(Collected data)
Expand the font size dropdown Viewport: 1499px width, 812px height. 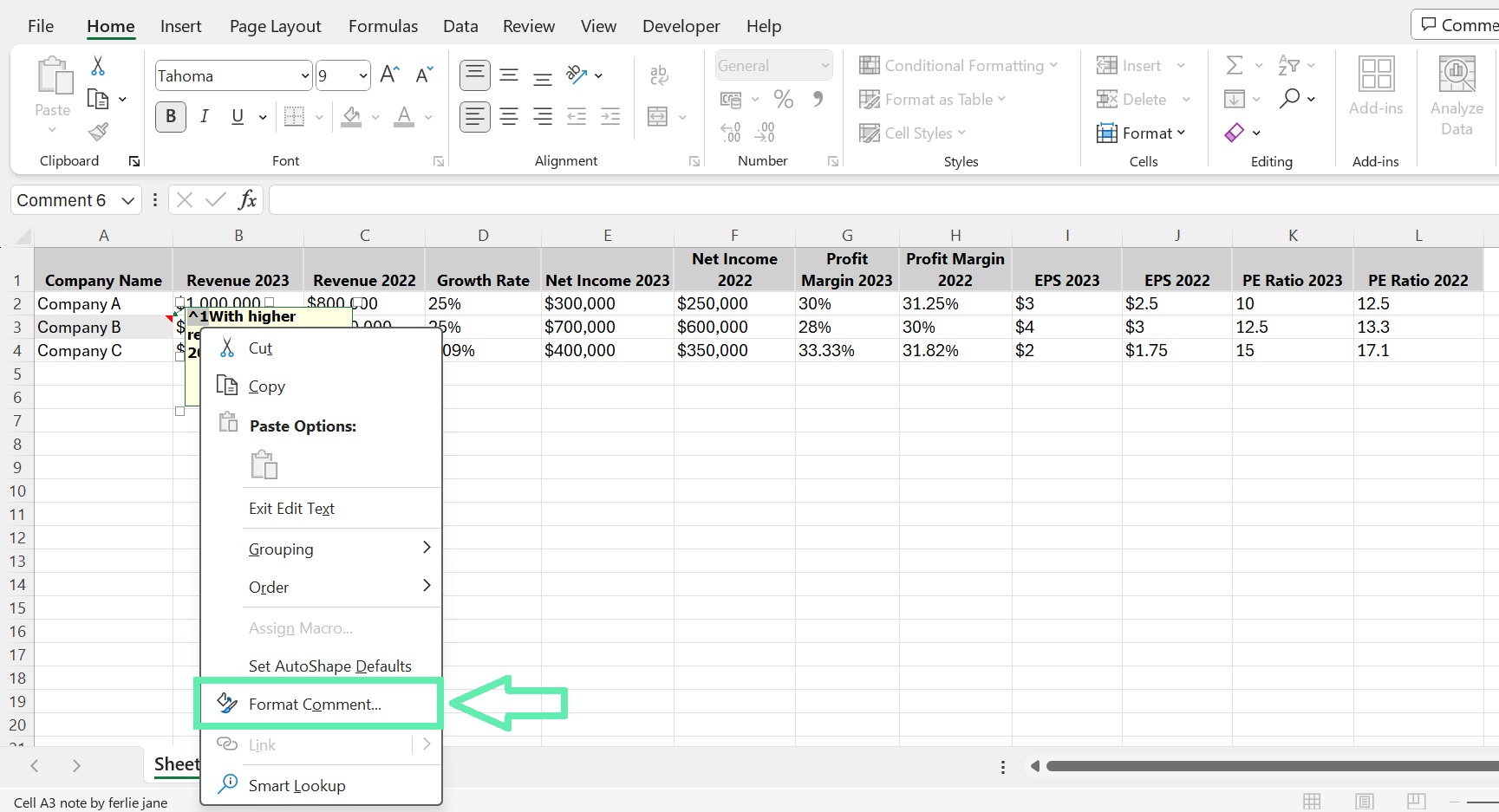coord(363,76)
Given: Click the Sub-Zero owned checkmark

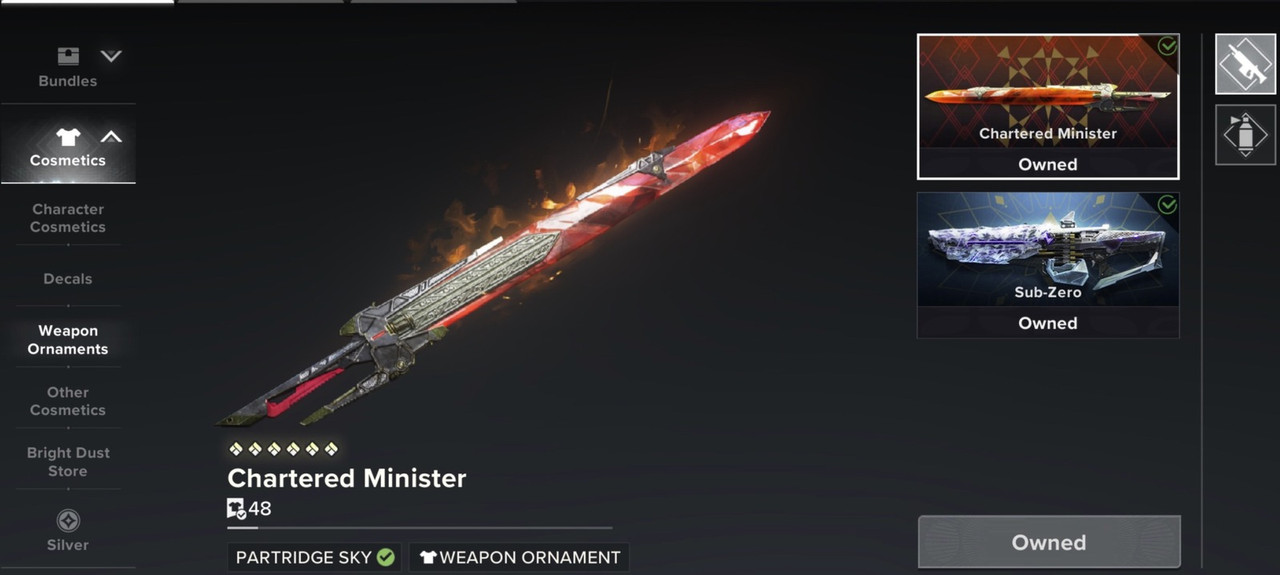Looking at the screenshot, I should (1167, 204).
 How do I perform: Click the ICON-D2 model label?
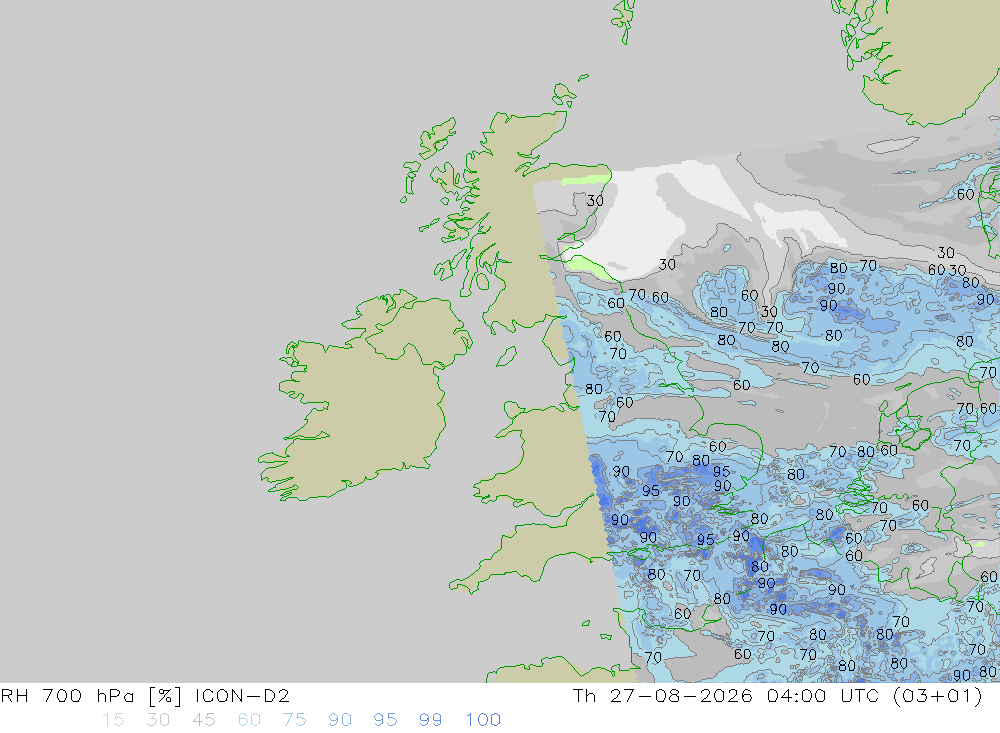pyautogui.click(x=242, y=695)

▸ **What you need to do**
Your answer must consist solely of the lines from the one containing "Given: Click the Sub-Zero owned checkmark" through the last line of the records above, copied exactly, with every picture left out.

▸ **Answer box**
Given: Click the Sub-Zero owned checkmark

Looking at the screenshot, I should (1167, 204).
 How do I perform: Click the ICON-D2 model label?
pyautogui.click(x=242, y=695)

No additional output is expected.